Certains réalisateurs préfèrent s’en remettre à des impressions plus générales, tel Michael Haneke qui évoque la tristesse du couple formé par Catherine Deneuve et Nino Castelnuovo dans Les parapluies de Cherbourg, "face au nombre accablant d’images d’actualité inquiétantes". Parfois, des métaphores sont explicitées de façon un peu didactique, comme lorsque Michel Audiard commente la scène-culte (avec la fameuse réplique de John Wayne "It was my steak, Valance") de L’Homme qui tua Liberty Valance (John Ford, 1962). Dans son commentaire (jouissif pour ceux qui ont en tête la scène en question, pour les autres, Audiard présente métaphoriquement la crise actuelle : le fouet représente la spéculation financière, la démocratie incarnée par James Stewart représente l’Europe de Bruxelles... et nous pauvres Européens, nous sommes le steak au cœur de ces enjeux.)

Le sort des Grecs, et par extension des Européens, est aussi au centre des choix du couple Delépine/Kervern, de Claire Denis, Christophe Honoré ou Laurent Cantet. Ce dernier fait le choix d’afficher l’intertitre de Godard, Le Mépris (1963). Ce titre, tel qu’il apparaît dans le film du cinéaste à l’honneur cette année sur la Croisette avec Film Socialisme, symbolise pour Cantet l’annonce de toutes les tragédies contemporaines.

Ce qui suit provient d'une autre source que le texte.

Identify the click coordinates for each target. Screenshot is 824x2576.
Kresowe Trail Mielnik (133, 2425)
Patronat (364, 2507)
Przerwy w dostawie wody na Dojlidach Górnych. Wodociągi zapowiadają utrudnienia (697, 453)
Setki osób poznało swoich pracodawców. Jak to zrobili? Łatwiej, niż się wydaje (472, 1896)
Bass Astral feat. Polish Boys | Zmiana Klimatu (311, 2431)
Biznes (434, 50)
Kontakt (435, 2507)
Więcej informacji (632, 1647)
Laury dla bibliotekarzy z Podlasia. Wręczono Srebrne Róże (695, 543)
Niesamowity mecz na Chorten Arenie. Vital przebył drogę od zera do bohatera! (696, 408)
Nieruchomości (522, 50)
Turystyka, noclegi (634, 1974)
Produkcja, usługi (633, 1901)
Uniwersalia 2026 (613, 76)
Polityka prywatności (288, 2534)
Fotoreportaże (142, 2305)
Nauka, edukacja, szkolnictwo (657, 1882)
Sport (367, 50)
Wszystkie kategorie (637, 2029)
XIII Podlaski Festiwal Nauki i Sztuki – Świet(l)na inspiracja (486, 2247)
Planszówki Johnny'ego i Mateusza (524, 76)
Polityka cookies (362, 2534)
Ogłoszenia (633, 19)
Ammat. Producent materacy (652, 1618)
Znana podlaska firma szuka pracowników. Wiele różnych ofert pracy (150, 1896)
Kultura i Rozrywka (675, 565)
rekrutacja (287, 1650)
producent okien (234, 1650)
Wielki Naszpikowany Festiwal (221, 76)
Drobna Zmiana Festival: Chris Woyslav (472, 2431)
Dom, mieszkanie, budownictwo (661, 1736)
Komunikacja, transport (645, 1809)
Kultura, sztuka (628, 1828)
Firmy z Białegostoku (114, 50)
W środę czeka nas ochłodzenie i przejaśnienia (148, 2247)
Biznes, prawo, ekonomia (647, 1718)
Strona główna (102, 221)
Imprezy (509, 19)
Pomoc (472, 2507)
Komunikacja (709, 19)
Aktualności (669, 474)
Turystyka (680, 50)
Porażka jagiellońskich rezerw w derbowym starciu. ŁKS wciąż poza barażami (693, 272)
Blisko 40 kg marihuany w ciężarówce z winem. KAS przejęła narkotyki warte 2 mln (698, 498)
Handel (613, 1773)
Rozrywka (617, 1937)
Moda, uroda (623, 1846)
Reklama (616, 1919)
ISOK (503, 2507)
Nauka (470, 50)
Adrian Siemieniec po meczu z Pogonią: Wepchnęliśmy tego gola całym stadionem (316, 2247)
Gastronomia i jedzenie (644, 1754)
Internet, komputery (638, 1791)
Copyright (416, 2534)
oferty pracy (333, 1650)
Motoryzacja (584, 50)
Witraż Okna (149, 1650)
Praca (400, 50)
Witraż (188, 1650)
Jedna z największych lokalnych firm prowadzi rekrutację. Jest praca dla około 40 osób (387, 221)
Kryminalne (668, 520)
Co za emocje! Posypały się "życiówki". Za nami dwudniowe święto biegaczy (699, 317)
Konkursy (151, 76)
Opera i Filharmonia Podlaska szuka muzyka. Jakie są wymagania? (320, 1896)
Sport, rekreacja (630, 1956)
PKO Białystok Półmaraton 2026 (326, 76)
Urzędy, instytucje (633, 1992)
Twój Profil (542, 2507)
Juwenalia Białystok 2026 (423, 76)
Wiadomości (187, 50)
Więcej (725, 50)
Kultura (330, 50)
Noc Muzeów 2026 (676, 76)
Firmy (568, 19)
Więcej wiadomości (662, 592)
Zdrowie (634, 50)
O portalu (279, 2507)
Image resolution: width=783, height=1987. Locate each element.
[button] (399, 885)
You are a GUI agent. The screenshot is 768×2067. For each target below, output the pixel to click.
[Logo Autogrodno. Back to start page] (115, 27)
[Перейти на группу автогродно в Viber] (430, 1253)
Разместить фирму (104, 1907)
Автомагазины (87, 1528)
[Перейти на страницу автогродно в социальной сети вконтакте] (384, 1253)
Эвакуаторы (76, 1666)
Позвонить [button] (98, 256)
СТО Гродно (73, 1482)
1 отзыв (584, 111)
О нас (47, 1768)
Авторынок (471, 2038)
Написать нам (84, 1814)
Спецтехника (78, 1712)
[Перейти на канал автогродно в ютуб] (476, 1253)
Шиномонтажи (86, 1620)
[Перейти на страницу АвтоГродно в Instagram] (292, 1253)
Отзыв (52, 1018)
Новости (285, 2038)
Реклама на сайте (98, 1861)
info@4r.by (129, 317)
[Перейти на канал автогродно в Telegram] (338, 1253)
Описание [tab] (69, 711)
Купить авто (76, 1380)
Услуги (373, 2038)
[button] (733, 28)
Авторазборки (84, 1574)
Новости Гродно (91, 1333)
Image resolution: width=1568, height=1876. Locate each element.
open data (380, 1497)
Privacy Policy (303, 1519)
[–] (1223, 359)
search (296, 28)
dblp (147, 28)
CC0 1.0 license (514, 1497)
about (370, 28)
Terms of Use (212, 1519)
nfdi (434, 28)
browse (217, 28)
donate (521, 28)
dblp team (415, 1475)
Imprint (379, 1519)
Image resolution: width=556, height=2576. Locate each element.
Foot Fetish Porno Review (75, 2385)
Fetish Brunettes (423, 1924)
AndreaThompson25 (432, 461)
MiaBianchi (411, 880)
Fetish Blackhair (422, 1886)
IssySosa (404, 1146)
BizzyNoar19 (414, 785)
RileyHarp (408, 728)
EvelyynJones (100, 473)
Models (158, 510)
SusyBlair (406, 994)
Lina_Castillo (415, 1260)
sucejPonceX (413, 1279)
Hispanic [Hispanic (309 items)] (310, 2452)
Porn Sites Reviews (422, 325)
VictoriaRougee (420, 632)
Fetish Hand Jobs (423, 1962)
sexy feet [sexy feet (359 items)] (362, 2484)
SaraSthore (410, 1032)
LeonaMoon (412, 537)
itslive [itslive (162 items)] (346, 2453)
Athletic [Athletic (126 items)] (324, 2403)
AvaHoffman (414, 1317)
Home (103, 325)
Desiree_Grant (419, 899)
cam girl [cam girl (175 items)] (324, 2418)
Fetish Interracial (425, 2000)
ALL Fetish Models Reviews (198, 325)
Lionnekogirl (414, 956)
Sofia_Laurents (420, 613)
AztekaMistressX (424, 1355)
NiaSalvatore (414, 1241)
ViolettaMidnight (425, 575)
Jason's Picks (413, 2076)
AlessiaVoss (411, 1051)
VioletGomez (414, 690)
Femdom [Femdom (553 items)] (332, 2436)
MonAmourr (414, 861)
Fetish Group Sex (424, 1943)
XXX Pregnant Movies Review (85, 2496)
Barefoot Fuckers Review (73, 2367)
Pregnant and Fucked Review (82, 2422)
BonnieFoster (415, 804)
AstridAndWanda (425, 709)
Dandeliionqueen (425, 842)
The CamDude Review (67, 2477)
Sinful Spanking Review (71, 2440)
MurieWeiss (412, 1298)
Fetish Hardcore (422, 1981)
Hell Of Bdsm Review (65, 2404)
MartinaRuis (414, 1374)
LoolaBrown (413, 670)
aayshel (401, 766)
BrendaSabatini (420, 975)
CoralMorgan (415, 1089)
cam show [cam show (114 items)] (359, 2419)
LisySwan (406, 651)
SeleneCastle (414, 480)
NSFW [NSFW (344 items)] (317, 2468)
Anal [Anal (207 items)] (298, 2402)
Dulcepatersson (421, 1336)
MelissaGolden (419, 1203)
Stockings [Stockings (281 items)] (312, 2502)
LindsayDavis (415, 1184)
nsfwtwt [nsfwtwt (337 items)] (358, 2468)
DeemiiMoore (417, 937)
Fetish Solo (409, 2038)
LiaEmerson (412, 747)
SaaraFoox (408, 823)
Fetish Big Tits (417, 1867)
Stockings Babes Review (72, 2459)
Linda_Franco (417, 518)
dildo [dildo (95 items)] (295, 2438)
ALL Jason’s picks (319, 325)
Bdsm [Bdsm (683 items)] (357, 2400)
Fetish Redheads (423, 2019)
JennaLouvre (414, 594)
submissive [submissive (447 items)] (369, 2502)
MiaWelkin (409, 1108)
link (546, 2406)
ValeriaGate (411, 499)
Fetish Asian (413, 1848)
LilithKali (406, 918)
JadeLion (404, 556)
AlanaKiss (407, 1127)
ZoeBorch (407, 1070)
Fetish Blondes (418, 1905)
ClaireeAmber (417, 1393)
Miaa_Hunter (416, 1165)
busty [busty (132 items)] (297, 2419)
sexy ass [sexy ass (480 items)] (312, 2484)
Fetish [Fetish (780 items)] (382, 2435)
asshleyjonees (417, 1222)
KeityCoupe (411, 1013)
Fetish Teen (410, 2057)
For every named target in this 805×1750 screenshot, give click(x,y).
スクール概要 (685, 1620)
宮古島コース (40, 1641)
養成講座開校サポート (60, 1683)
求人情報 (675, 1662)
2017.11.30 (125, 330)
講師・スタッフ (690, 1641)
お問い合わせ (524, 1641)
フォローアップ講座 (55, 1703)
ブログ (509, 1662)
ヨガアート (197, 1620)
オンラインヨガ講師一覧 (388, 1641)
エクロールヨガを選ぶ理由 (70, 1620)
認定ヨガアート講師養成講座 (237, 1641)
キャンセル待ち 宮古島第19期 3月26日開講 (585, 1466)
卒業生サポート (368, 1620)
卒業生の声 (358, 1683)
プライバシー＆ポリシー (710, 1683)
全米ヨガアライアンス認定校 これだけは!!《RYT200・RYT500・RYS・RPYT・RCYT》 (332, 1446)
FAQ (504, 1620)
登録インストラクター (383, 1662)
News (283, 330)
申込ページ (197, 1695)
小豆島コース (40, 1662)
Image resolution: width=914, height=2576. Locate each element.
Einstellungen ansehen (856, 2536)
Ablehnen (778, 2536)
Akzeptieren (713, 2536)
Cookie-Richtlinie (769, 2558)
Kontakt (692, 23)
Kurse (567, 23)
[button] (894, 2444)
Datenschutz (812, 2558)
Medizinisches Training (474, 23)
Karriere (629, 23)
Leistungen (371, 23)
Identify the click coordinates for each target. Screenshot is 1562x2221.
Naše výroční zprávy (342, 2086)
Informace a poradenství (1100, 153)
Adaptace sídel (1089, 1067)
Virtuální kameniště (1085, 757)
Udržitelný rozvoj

Le choix d’Elephant Man (David Lynch, 1980), à la fois par Brigitte Roüan pour illustrer le débat sur la burqa, et par les frères Dardenne pour dénoncer un licenciement abusif chez la société de luxe Prada... peut sembler moins pertinent que celui du réalisateur brésilien Carlos Diegues, en compétition à Cannes cette année, qui a choisi Ingrid Bergman au bord du volcan Stromboli (Roberto Rosselini, 1950) pour évoquer la catastrophe imminente que symbolise aujourd’hui le volcan islandais.

Heureusement, Agnès Varda nous aide à relativiser en évoquant Pluie noire de Shohei Imamura (1989), qui montre combien ces cendres soufflées dans l’espace aérien européen sont bien inoffensives par rapport à la folie des hommes (ce film expose les conséquences des bombardements d’Hiroshima et Nagasaki).

Enfin, quelques articles annexes complètent ce dispositif. On trouve dans les premières pages de ce numéro: la présentation des scandales possibles pendant ce millésime cannois ("Nuages de polémiques autour du Festival" - il faut bien vendre du papier) ; un entretien avec Tim Burton, un peu décevant, car centré sur ses souvenirs de cinéma plus que sur son rôle de président du jury ; un article intéressant sur le format des films de Godard et Assayas, Film Socialisme et Carlos, qui seront diffusés respectivement en ligne et à la télévision ; enfin, une énième présentation sans recul de l’appel corporatiste à défendre Roman Polanski.

Après tout, s’il était question de dénoncer une machination, les journalistes de Libé auraient pu faire comme Pascale Ferran qui, pour sa "réminiscence" des trois ans de l’ère Sarkozy, a choisi la scène du bal masqué dans Eyes Wide Shut (Stanley Kubrick, 1999). Elle ne commente pas le titre choisi mais le lecteur peut constater par lui-même, sur l’image, la force d’un système opaque aux règles immuables, broyant les individus.

Avec ce numéro, les cinéastes montrent qu’ils gardent les yeux grand ouverts sur l’actualité. Pour celles et ceux qui le souhaitent, ce numéro de Libération est disponible en PDF au prix habituel en ligne.